We applied CSO-MA to search for locally D-optimal designs for both models with and without interaction terms. Since not all factors are likely to interact, we choose to include, as an example, 3 two-factor interaction terms and 2 three-factor interaction terms. We set \(k = 20\), which is the initial guess of the number of design points required of the optimal design. We set the number of particles in the algorithm to be \(n = 200\) and the stopping criterion is whether the fitness value change is within the pre-specified tolerance value of \(10^{-5}\). We ran the algorithm 10 times independently and on average, CSO-MA took 24 seconds to find the same locally D-optimal design for the no-interaction model, which is significantly shorter than that required by the d-QPSO employed in97. For the model with the interaction terms, CSO-MA was also able to find a locally D-optimal design shown in Table 11 with 17 design points and the corresponding weights are in the last column. It has 17 design points, the criterion value is 7.256 and a direct calculation shows its D-efficiency lower bound is 97%. It is not possible to easily confirm optimality of a design for a multi-factor model because it is difficult to visually appreciate the fine features in a high dimensional plot; see97,98. Additional numerical checks similar to that described in96 support that the design found by CSO-MA has all the required features in the equivalence theorem.

Table 11 A CSO-MA generated locally D-optimal design with 17 design points for the 10-factor model with selected interaction terms in the car refueling experiment. The nominal set of values for the model parameters is \(\varvec{\theta }^T = (3.0, 0.5, 0.75, 1.25, 0.8,\) \(0.5, 0.8, -0.4, -1.00, 2.65, 0.65, 1.1, -0.2, 0.9, -0.36, 1.07)\).

Conclusions

Nature-inspired metaheuristic algorithms are general-purpose optimization tools and they require virtually no assumption for them to work reasonably well. While they are typically used when all other known optimization methods fail, we note that

  • improved metaheuristics, such as CSO-MA, can outperform earlier metaheuristic algorithms; this was the case for optimizing parameter estimation in the single-cell generalized trend model, where CSO-MA produced significantly more optimal values than those from two recently proposed metaheuristics;

  • they can also produce better quality solutions than those obtained from traditional methods or via commercial statistical packages; this was the case in Table 2 where we observe that the negative likelihood function from the deterministic Bock-Aitkin’s algorithm has a larger value than that from PSO and CSO-MA, suggesting metaheuristics outperformed the Bock-Aitkin’s procedure;

  • the ecological application also demonstrated that results from CSO-MA can have smaller deviations than other estimates, suggesting more stable results from the CSO-MA algorithm compared with standard methods like using CRAP or SCAD;

  • improved metaheuristics, such as CSO-MA, can solve optimization problems that were deemed problematic before; such is the case for the car design problem where this paper considers several interacting factors more than earlier papers with a handful of factors in interaction terms.

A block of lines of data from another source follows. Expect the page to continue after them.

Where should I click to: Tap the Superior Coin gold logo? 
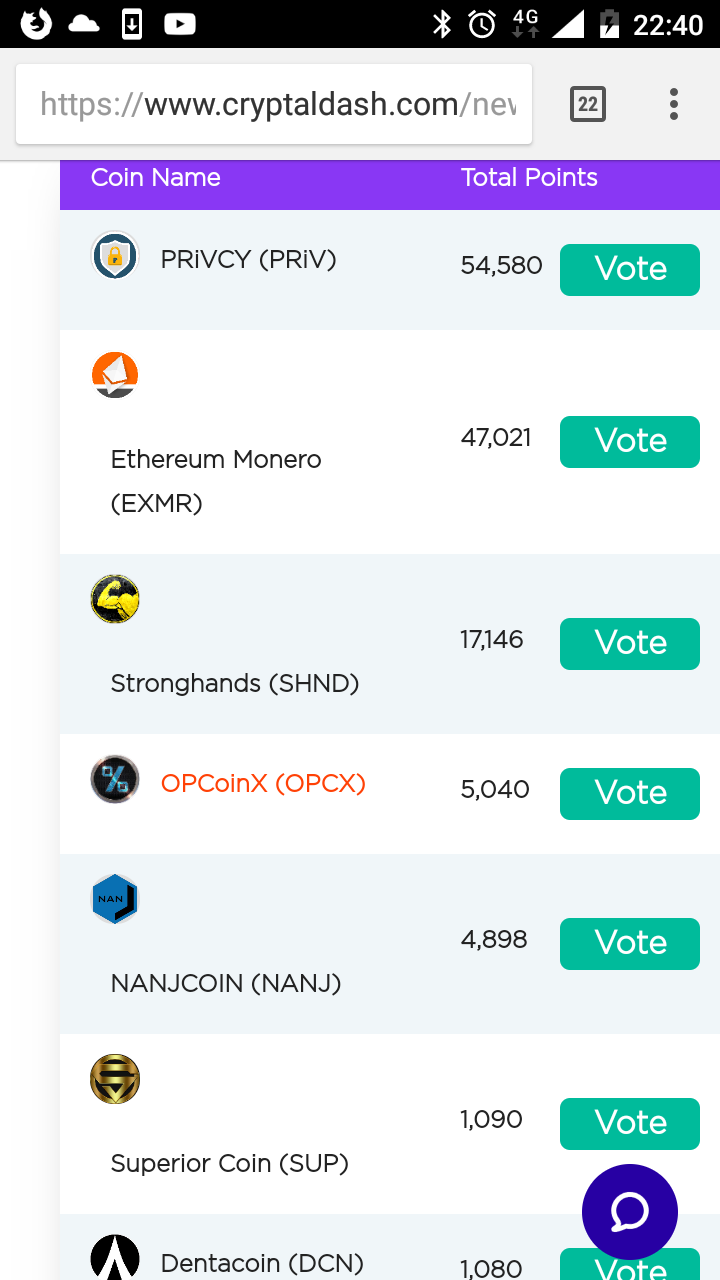point(115,1079)
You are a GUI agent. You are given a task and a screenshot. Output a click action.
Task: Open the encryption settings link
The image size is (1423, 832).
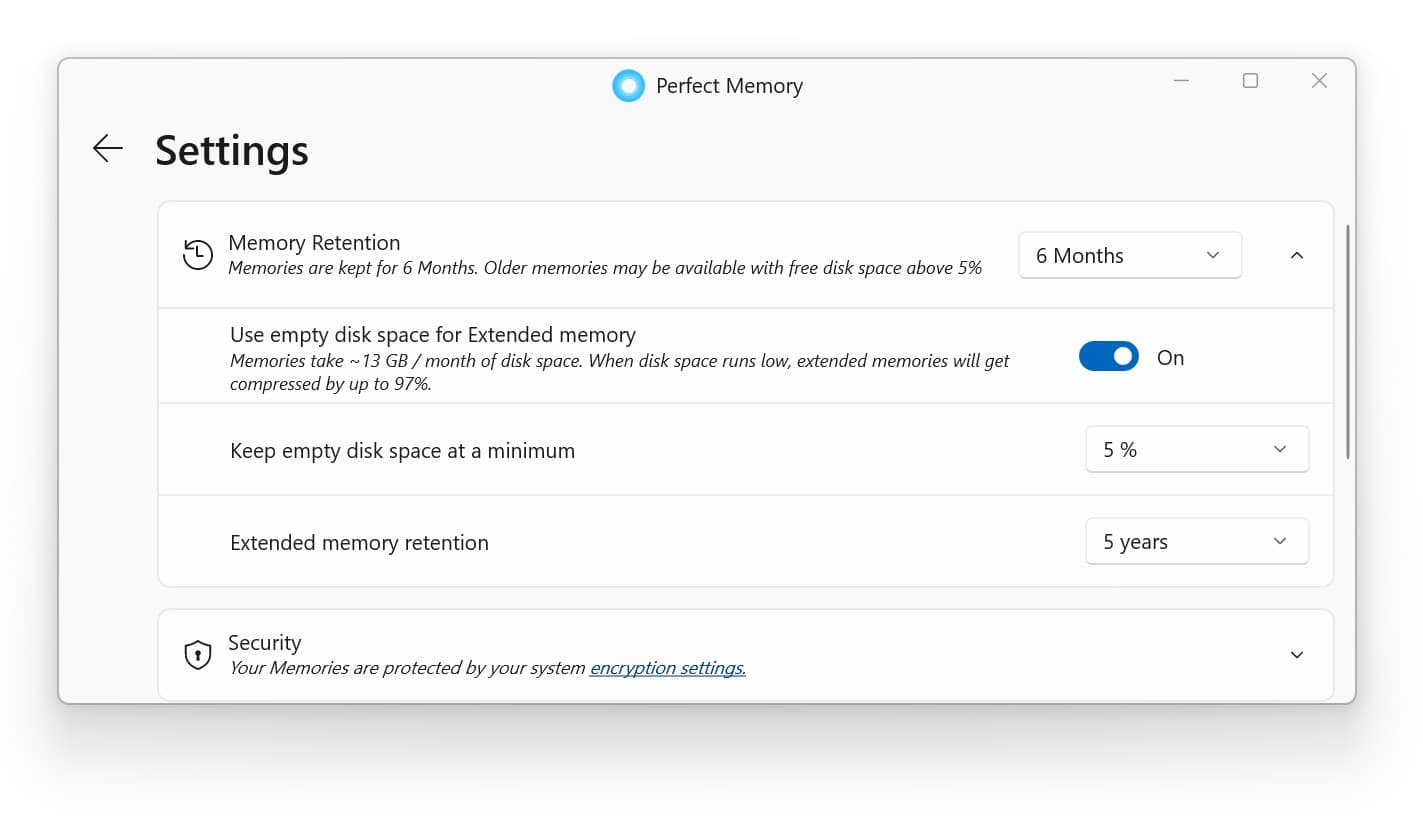coord(667,668)

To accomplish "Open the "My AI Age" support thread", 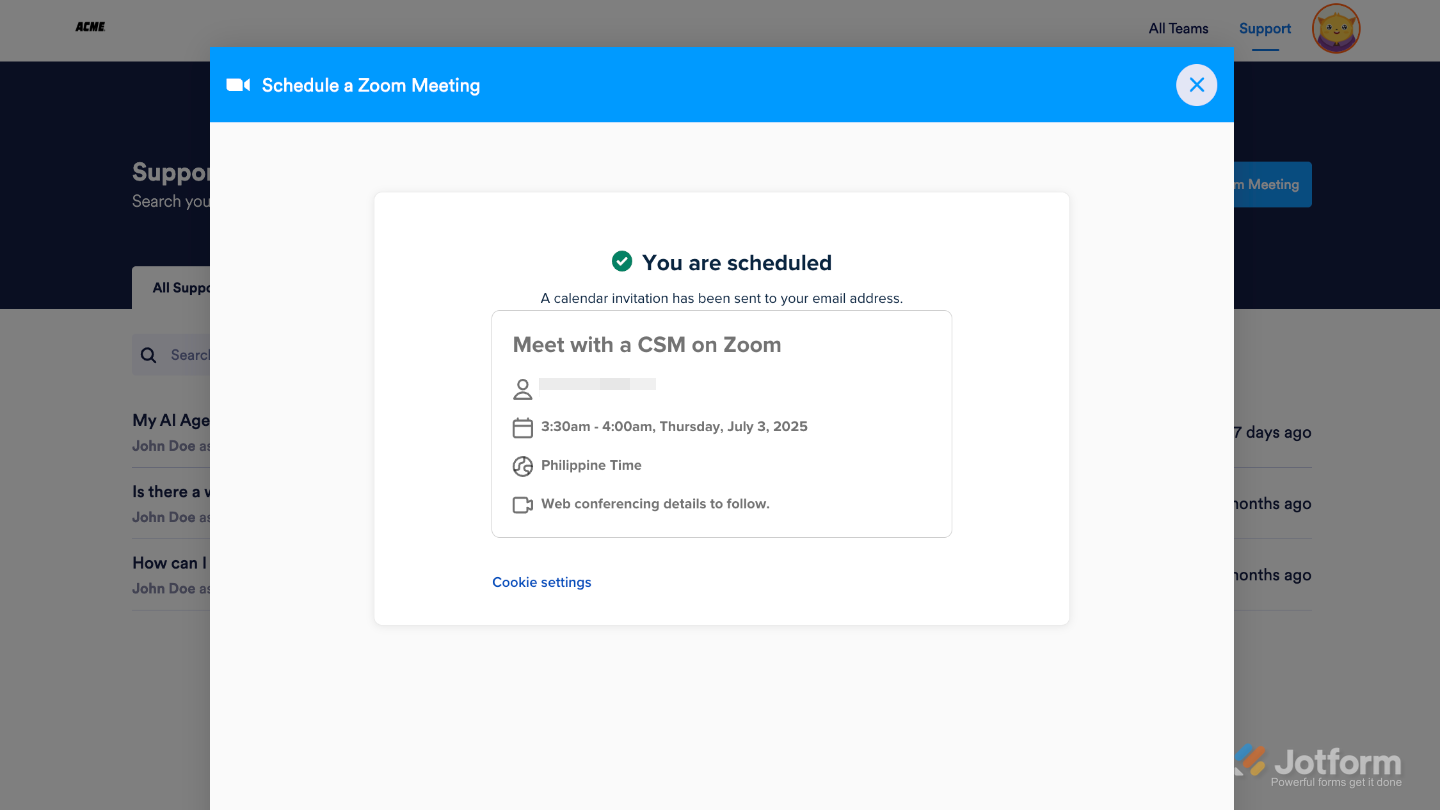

We close by returning to the question posed in the title of the paper. Based on the current work and other optimization work we have done using metaheuristics, our cumulative experience suggests that they are able to explore and exploit complex optimization problems in statistics and arrive at an optimal solution, or close to the optimum100. More interestingly, there are increasing examples that show metaheuristics can outperform statistical optimization methods with theoretical convergence properties in terms of speed or quality of the solution. An example is the frequently used Fedorov’s type of algorithms commonly used to generate an optimal design by adding one design point at each iteration, and then periodically collapsing nearby points to a single point heuristically. For this reason, we believe that metaheuristics offers exciting and fertile ground for theoretical and applied researchers and can potentially revolutionize the world of optimization.